Luca79 wrote:
Giriamo il coltello nella piaga:
Defensive coordinator Monte Kiffin has confirmed what seemed likely all along: He's joining his son at the University of Tennessee after the season
Altra cattiva notizia: La safety Jermaine Phillips ha chiuso la stagione ad Atlanta, rompendosi il braccio destro....
Indubbiamente, le cose stanno prendendo una piega pessima, per i Bucs.
- le due sconfitte consecutive contro rivali di division;
- gli infortuni di pedine chiave (e l'impressione è che con Garcia, ieri, ce la saremmo giocata meglio di quanto non abbiamo fatto con Griese....)
- la difesa (la nostra unica certezza) che crolla a Carolina e cigola, alternando luci e ombre, ad Atlanta;
- giocatori sani ma non utilizzati (Joey Galloway ieri era tra i giocatori non attivi: ora, va bene che il WR#1 è Bryant, ma davvero il nostro attacco può permettersi di tenere in panchina un Joey Galloway sano?)

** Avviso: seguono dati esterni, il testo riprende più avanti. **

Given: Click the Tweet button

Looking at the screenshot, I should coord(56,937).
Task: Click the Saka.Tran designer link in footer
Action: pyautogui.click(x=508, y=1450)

Ecco, non bastasse tutto questo adesso Monte Kiffin ufficializza il suo addio a fine stagione (notizia peraltro già nota da tempo) ma dico...proprio in questo momento di difficoltà della squadra, alla vigilia delle due partite in cui ci giochiamo l'intera stagione, bisognava ufficializzarla? Aspettare che finisse la stagione dei Bucs (tanto, manca poco comunque, temo....), per annunciare il proprio addio, gli pareva brutto, a Monte.....?! Ripeto, già siamo in un momento di difficoltà, non mi sembra che abbia brillato di "tempismo" il nostro DC, aggiungendo un altro "caso" ai tanti che già dobbiamo fronteggiare (gli infortuni, gli "scontenti", il rischio che una stagione iniziata con un record di 9-3 se ne vada in fumo....).
Adesso abbiamo SD e OAK in casa: contro SD credo sarà durissima, al di là di chi sarà il nostro QB starter; credo sarà durissima perché di sicuro (e giustamente) SD non verrà a regalare nulla, e anche se è fuori dai giochi per i play-off, SD ha dimostrato ieri di crederci fino all'utimo e di non mollare mai nemmeno sotto di due TD a poco più di un minuto dalla fine.
Per cui, o "miracolosamente" Coach Gruden riesce a infondere un po' di sana "cattiveria" alla squadra, e i Bucs tornano quelli di metà stagione, quando entravano in campo col coltello tra i denti e non "molli" e "timorosi" come nelle ultime prestazioni, oppure in gennaio avremo molto tempo libero, e potremo già pensare alle scelte del prossimo draft e al nostro prossimo QB per la stagione 2009 (McNabb?).